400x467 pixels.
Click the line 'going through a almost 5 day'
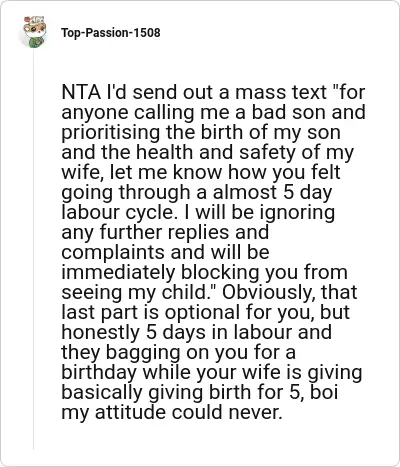[197, 192]
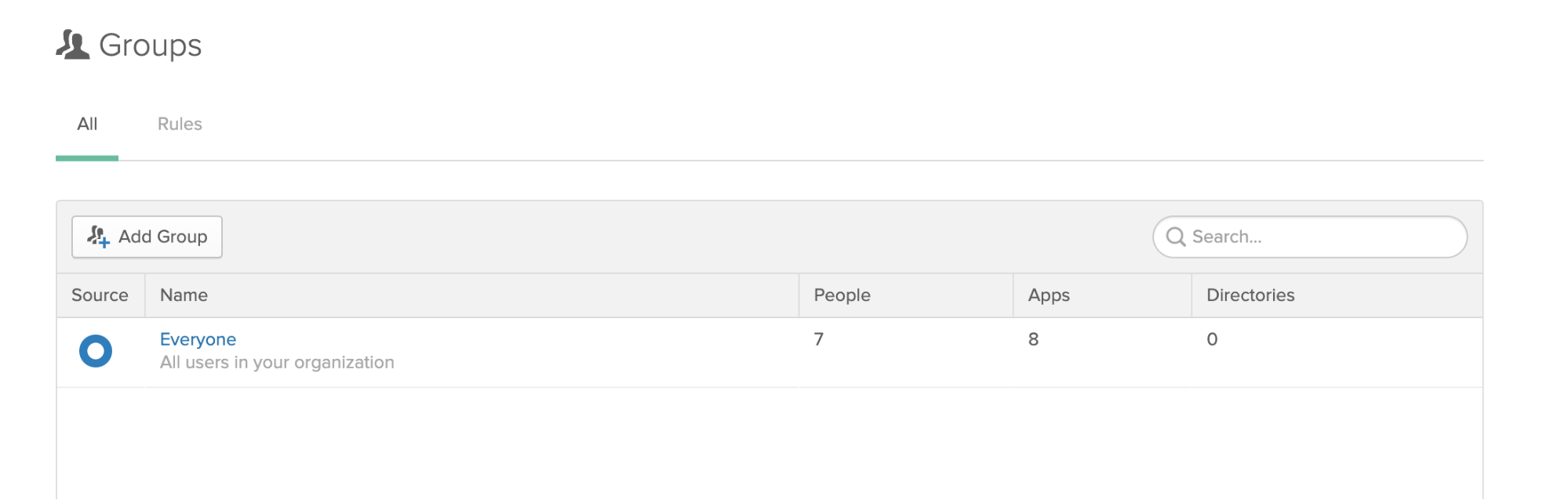1568x500 pixels.
Task: Click the add-people icon on Add Group
Action: pos(98,237)
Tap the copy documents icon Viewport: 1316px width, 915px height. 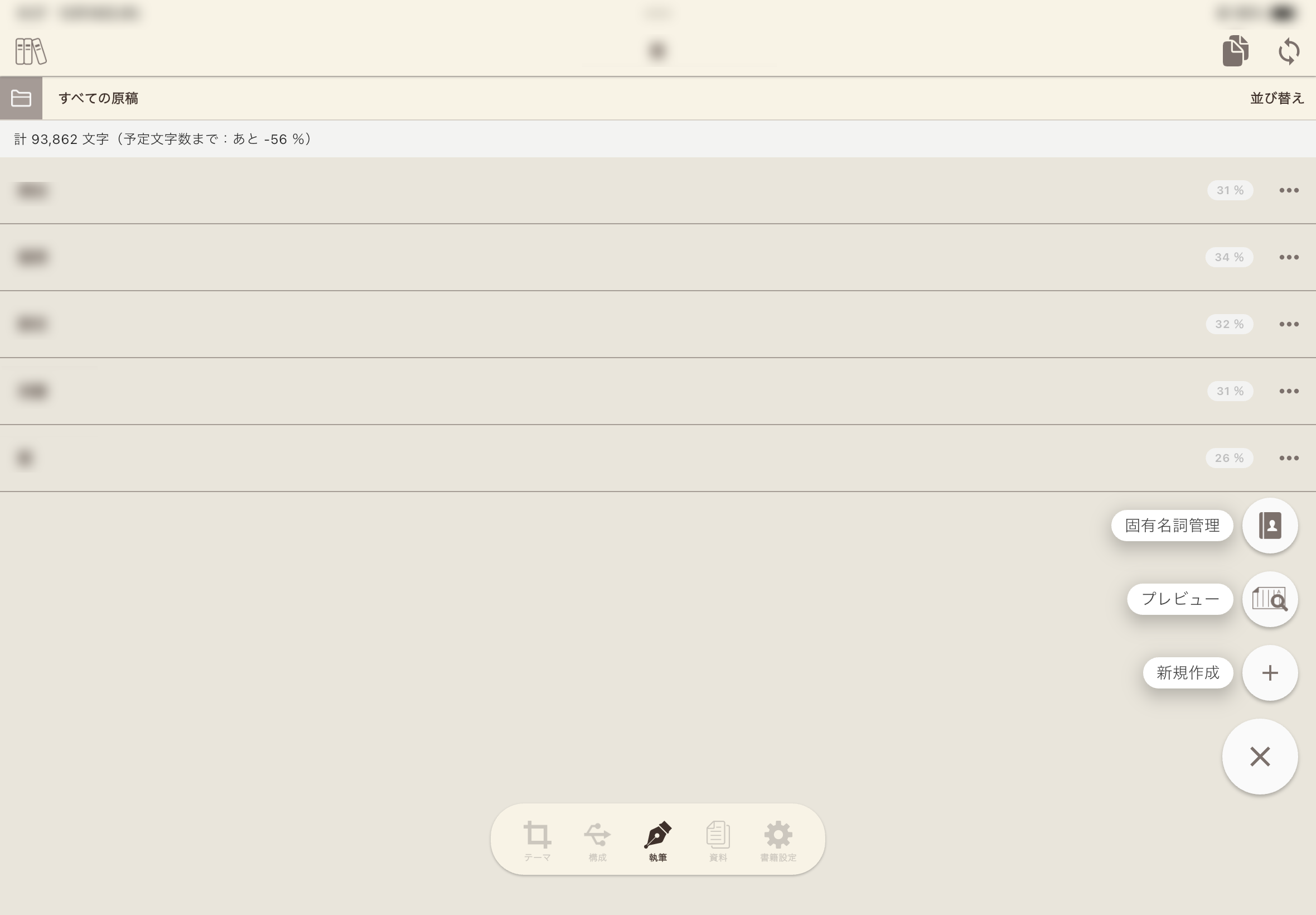pos(1235,51)

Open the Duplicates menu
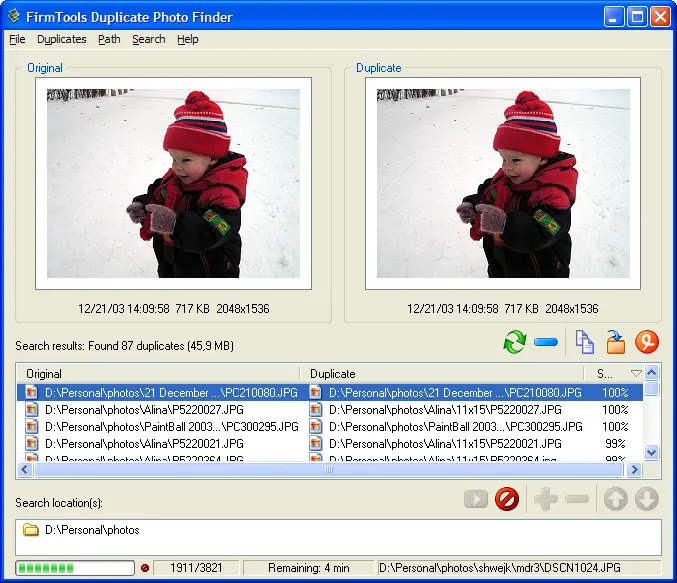[x=61, y=39]
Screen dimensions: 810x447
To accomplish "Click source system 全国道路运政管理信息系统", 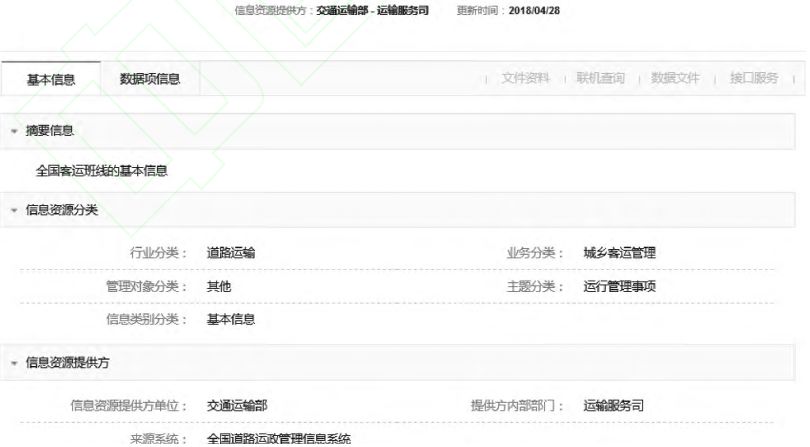I will (278, 439).
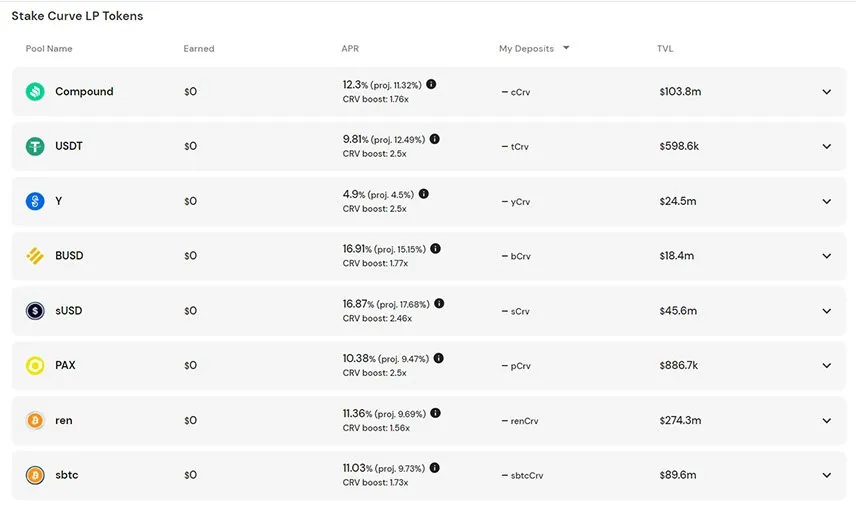
Task: Expand the sbtc pool row chevron
Action: [827, 475]
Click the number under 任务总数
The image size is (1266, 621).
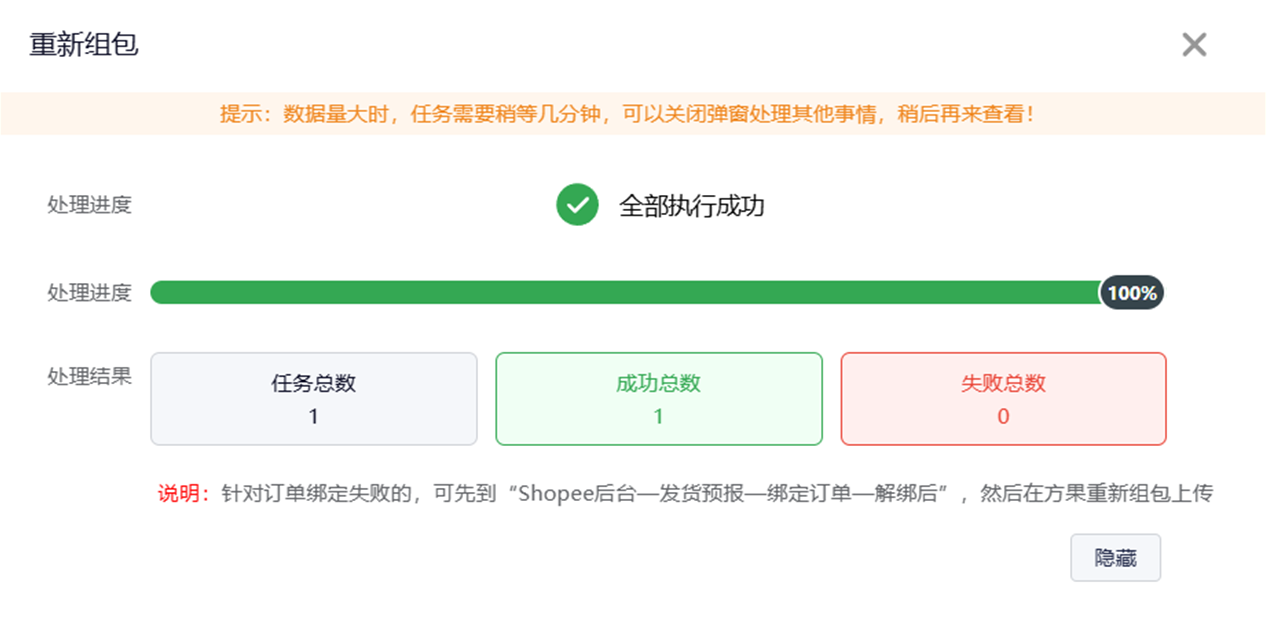313,417
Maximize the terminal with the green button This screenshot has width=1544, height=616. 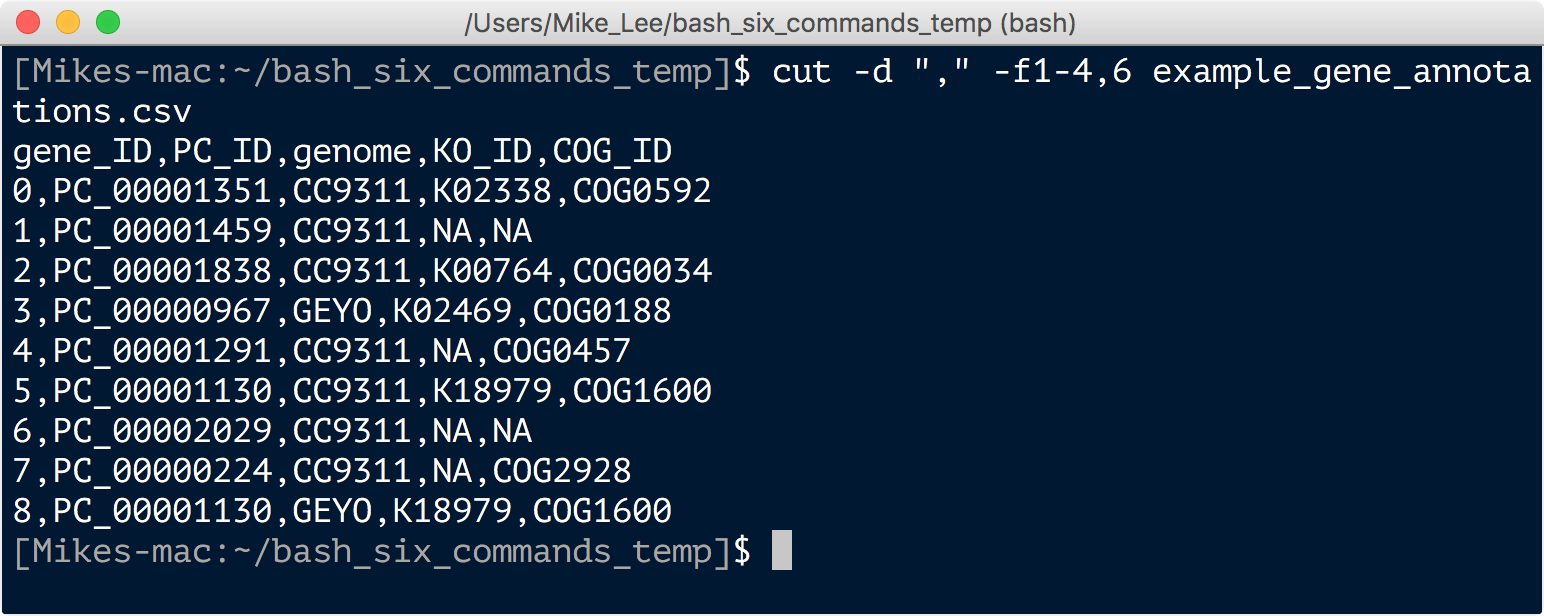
-- -- --
--- Task directions ---
Without the pictures, transcribe the lines from the one containing "Click the number under 任务总数" through the end of the data, exactly and only those.

--- Task output ---
Click the number under 任务总数
The image size is (1266, 621).
313,417
Maximize the terminal with the green button This screenshot has width=1544, height=616. 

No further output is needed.